Artifact downloads are enabled by default. When available, JJI downloads build artifacts, unpacks tar and zip archives when possible, and uses that material as extra context for the analysis.

Note: The default artifact size cap is 500 MB. Oversize or failed downloads are skipped instead of failing the whole analysis.

  1. Turn Jira enrichment on or off for the run.
jji analyze \
  --job-name my-job \
  --build-number 42 \
  --jira \
  --jira-url https://jira.example.com \
  --jira-project-key PROJ \
  --jira-email user@example.com \
  --jira-api-token <api-token> \
  --jira-max-results 10
Jira deployment Use these flags
Cloud --jira --jira-url ... --jira-project-key ... --jira-email ... --jira-api-token ...
Server/Data Center --jira --jira-url ... --jira-project-key ... --jira-pat ...

Use --no-jira when you want a clean run with no Jira lookups, even if Jira is normally enabled for your server profile. Jira enrichment happens after analysis, and matches are attached only to failures classified as product bugs.

Tip: If you omit both --jira and --no-jira, JJI follows its configured default behavior. In practice, Jira matches only appear when the Jira URL, credentials, and project key are all available.

Advanced Usage

jji results show --full <job-id>
jji analyze --job-name my-job --build-number 42 --tests-repo-url https://github.com/org/tests:feature/bar

The full results view is useful when you want to confirm the exact stored request parameters for a run, including wait settings, provider/model, artifact settings, and Jira toggles. Appending :branch-or-tag to --tests-repo-url lets you pin analysis context to a specific ref for a single run.

For self-signed endpoints, use --no-jenkins-ssl-verify or --no-jira-ssl-verify only on the runs that need them.
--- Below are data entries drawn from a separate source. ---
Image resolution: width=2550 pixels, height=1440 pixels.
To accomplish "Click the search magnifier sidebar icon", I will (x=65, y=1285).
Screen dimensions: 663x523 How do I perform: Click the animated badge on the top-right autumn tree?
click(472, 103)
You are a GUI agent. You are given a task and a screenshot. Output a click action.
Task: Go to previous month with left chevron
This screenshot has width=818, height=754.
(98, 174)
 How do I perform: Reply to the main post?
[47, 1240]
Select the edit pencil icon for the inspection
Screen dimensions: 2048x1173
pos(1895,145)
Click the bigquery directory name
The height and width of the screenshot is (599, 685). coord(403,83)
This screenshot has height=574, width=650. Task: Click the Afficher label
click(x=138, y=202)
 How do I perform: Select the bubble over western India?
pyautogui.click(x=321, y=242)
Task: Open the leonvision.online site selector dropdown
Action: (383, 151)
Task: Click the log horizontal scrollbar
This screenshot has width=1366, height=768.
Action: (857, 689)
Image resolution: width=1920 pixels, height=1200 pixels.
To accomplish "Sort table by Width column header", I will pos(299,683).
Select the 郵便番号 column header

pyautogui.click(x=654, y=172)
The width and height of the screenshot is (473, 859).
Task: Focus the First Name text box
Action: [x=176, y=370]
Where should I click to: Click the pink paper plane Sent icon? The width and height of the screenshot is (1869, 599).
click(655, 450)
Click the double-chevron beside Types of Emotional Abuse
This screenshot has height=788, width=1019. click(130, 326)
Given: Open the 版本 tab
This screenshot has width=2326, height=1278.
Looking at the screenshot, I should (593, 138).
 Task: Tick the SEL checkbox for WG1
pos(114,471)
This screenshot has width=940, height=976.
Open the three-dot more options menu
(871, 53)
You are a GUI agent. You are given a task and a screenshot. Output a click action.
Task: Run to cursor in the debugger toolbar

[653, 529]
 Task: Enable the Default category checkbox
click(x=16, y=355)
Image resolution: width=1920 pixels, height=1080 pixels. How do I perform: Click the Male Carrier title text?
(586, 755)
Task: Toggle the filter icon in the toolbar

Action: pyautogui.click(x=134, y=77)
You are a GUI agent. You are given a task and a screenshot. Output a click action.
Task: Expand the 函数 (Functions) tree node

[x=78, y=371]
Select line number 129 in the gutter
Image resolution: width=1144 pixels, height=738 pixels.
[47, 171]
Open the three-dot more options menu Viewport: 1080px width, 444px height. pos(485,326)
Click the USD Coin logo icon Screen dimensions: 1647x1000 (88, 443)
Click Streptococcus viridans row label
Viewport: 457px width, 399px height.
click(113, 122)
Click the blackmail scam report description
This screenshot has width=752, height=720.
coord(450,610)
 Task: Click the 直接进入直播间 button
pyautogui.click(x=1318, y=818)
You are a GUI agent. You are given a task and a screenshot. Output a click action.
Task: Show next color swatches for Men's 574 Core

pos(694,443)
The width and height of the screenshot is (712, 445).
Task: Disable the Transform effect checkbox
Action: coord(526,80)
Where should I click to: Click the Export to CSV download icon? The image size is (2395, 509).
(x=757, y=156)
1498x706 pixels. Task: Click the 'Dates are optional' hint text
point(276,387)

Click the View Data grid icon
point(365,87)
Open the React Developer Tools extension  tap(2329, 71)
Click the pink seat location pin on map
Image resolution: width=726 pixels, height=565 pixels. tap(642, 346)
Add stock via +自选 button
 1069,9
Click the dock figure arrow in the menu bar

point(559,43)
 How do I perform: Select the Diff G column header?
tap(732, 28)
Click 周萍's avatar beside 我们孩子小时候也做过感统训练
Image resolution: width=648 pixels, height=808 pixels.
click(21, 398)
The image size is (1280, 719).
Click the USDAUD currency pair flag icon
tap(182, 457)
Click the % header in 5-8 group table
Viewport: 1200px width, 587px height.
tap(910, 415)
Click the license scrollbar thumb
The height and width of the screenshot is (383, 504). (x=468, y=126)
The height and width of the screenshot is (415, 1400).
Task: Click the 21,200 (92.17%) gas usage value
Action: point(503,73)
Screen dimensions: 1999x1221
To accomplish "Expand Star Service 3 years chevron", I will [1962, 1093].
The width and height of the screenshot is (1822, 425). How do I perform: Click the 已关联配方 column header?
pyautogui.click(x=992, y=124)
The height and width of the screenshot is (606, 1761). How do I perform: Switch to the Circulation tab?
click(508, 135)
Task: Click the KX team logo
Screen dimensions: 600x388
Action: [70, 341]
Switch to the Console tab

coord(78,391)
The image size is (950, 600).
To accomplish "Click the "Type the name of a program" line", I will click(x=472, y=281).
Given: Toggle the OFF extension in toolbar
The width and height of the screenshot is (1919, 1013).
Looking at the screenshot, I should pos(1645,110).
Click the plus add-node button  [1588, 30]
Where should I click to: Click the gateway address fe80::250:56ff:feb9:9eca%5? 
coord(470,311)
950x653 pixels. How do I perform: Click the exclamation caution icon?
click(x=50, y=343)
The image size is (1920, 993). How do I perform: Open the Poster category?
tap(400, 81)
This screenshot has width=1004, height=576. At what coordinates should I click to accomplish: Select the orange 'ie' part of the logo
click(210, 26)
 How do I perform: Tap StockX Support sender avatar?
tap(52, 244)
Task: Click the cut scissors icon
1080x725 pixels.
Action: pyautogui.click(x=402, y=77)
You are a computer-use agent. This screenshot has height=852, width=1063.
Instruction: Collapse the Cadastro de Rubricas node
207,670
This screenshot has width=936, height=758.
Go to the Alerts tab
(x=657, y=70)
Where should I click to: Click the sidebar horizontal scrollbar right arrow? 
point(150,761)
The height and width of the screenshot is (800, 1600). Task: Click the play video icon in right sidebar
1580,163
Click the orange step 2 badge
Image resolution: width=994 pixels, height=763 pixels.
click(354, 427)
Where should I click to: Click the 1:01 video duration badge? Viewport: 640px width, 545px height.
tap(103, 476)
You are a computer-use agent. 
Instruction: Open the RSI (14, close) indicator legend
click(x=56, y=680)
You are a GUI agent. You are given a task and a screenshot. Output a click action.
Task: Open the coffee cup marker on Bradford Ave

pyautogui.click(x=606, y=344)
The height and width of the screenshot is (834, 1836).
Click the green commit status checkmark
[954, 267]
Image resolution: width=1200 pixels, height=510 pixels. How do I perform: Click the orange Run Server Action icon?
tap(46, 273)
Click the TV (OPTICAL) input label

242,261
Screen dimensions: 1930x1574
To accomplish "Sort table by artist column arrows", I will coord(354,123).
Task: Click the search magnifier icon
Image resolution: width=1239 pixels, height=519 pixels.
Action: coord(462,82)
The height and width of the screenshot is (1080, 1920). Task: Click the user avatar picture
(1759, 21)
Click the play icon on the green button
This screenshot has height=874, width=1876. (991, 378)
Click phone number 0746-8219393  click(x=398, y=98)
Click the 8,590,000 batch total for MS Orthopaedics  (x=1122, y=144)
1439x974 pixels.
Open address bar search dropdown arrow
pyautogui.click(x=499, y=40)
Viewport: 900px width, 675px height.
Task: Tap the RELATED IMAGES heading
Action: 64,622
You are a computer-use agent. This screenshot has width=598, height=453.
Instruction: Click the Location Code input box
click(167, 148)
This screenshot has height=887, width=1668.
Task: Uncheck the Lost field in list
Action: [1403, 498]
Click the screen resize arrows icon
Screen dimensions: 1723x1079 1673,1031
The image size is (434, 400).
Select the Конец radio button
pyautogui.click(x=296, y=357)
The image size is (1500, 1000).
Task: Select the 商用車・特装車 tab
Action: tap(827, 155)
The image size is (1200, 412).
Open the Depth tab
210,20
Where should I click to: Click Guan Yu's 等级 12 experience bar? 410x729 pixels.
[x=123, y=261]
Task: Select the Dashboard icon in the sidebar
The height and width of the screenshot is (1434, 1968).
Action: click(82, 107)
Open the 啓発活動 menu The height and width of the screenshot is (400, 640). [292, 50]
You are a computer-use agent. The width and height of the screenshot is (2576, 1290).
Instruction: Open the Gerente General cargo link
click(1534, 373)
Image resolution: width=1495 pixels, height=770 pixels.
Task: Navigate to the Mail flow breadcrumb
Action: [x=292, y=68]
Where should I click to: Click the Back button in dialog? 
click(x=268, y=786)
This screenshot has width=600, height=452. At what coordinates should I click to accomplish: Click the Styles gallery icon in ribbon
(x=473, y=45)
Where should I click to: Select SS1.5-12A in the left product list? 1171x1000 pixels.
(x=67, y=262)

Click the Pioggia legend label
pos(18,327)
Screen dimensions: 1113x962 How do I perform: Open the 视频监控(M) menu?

That keeps your normal defaults strict while still letting one-off runs succeed.

Pipeline builds are supported too. If the parent job fails because child jobs failed, the finished report includes child-job analyses even when the parent has no direct failed tests of its own.

If Jenkins has no structured test report, JJI falls back to console-based analysis. Peer review flags do not apply in that console-only path; for that workflow, see Adding Peer Review with Multiple AI Models.

If you want to analyze failures without a live Jenkins build, see Analyzing JUnit XML and Raw Failures.

Troubleshooting

  • Error: No server specified. Point jji at a server with --server, set JJI_SERVER, or add a default server to ~/.config/jji/config.toml.
  • Job not found or an immediate Jenkins 404 while waiting. Double-check --job-name and --build-number; jobs inside folders must use folder/job-name.
  • Timed out waiting for Jenkins job .... Increase --max-wait, use --max-wait 0 for no time limit, or switch to --no-wait.
  • The run completed with no failures. The Jenkins build finished successfully, so JJI returned a completed result with nothing to analyze.
  • Artifact evidence is missing. Make sure artifact downloads are enabled and consider raising --jenkins-artifacts-max-size-mb.
  • No Jira matches appeared. Confirm Jira was enabled for the run, the Jira URL and project key are set, and valid Cloud or Server/DC credentials were supplied. Remember that Jira matches are only attached to product bug results.